We first create a simulated environment, the Playroom, in which virtual robots can engage in a variety of interesting interactions by moving around, manipulating objects, and speaking to each other. The Playroom’s dimensions can be randomised as can its allocation of shelves, furniture, landmarks like windows and doors, and an assortment of children's toys and domestic objects. The diversity of the environment enables interactions involving reasoning about space and object relations, ambiguity of references, containment, construction, support, occlusion, partial observability. We embedded two agents in the Playroom to provide a social dimension for studying joint intentionality, cooperation, communication of private knowledge, and so on.

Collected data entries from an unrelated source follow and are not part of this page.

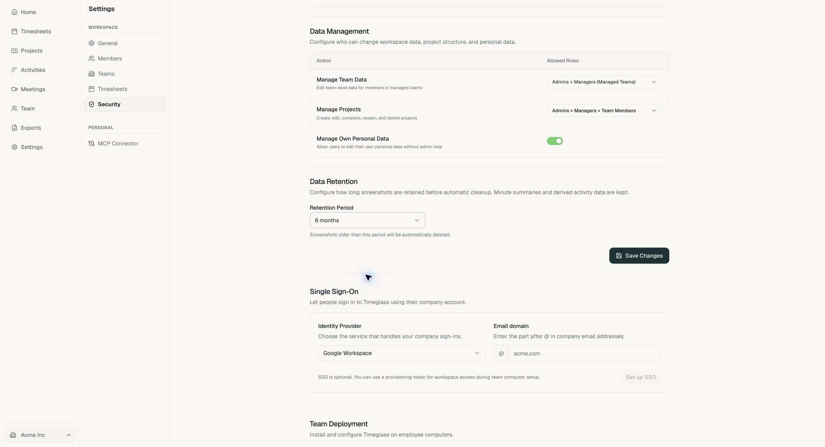Viewport: 825px width, 447px height.
Task: Click the Activities list icon
Action: pyautogui.click(x=14, y=70)
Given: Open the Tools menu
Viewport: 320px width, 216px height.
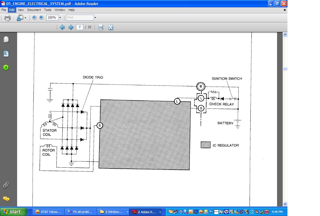Looking at the screenshot, I should [x=48, y=10].
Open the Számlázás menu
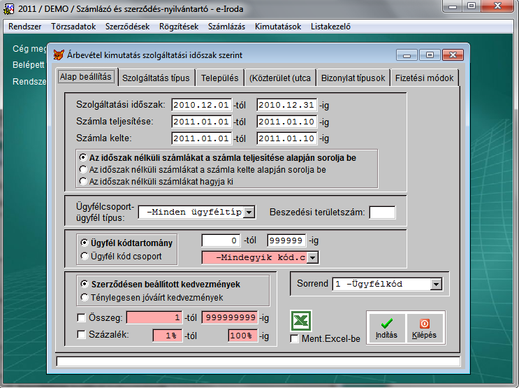This screenshot has width=519, height=388. [226, 27]
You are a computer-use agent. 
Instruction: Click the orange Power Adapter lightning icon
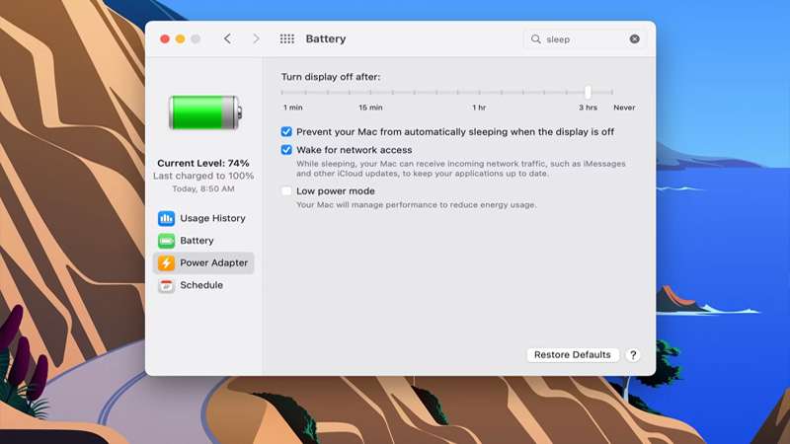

We harness a range of learning paradigms to build agents that can interact with humans, including imitation learning, reinforcement learning, supervised, and unsupervised learning. As Turing may have anticipated in naming “the imitation game,” perhaps the most direct route to create agents that can interact with humans is through imitation of human behaviour. Large datasets of human behaviour along with algorithms for imitation learning from those data have been instrumental for making agents that can interact with textual language or play games. For grounded language interactions, we have no readily available, pre-existing data source of behaviour, so we created a system for eliciting interactions from human participants interacting with each other. These interactions were elicited primarily by prompting one of the players with a cue to improvise an instruction about, e.g., “Ask the other player to position something relative to something else.” Some of the interaction prompts involve questions as well as instructions, like “Ask the other player to describe where something is.” In total, we collected more than a year of real-time human interactions in this setting.

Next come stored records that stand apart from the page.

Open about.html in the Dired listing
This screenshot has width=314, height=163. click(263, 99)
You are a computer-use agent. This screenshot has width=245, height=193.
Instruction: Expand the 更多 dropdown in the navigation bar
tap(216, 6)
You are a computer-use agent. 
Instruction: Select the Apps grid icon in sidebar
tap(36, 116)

Imitation learning, reinforcement learning, and auxiliary learning (consisting of supervised and unsupervised representation learning) are integrated into a form of interactive self-play that is crucial to create our best agents. Such agents can follow commands and answer questions. We call these agents “solvers.” But our agents can also provide commands and ask questions. We call these agents “setters.” Setters interactively pose problems to solvers to produce better solvers. However, once the agents are trained, humans can play as setters and interact with solver agents.
Our interactions cannot be evaluated in the same way that most simple reinforcement learning problems can. There is no notion of winning or losing, for example. Indeed, communicating with language while sharing a physical environment introduces a surprising number of abstract and ambiguous notions. For example, if a setter asks a solver to put something near something else, what exactly is “near”? But accurate evaluation of trained models in standardised settings is a linchpin of modern machine learning and artificial intelligence. To cope with this setting, we have developed a variety of evaluation methods to help diagnose problems in and score agents, including simply having humans interact with agents in large trials.
A distinct advantage of our setting is that human operators can set a virtually infinite set of new tasks via language, and quickly understand the competencies of our agents. There are many tasks that they cannot cope with, but our approach to building AIs offers a clear path for improvement across a growing set of competencies. Our methods are general and can be applied wherever we need agents that interact with complex environments and people.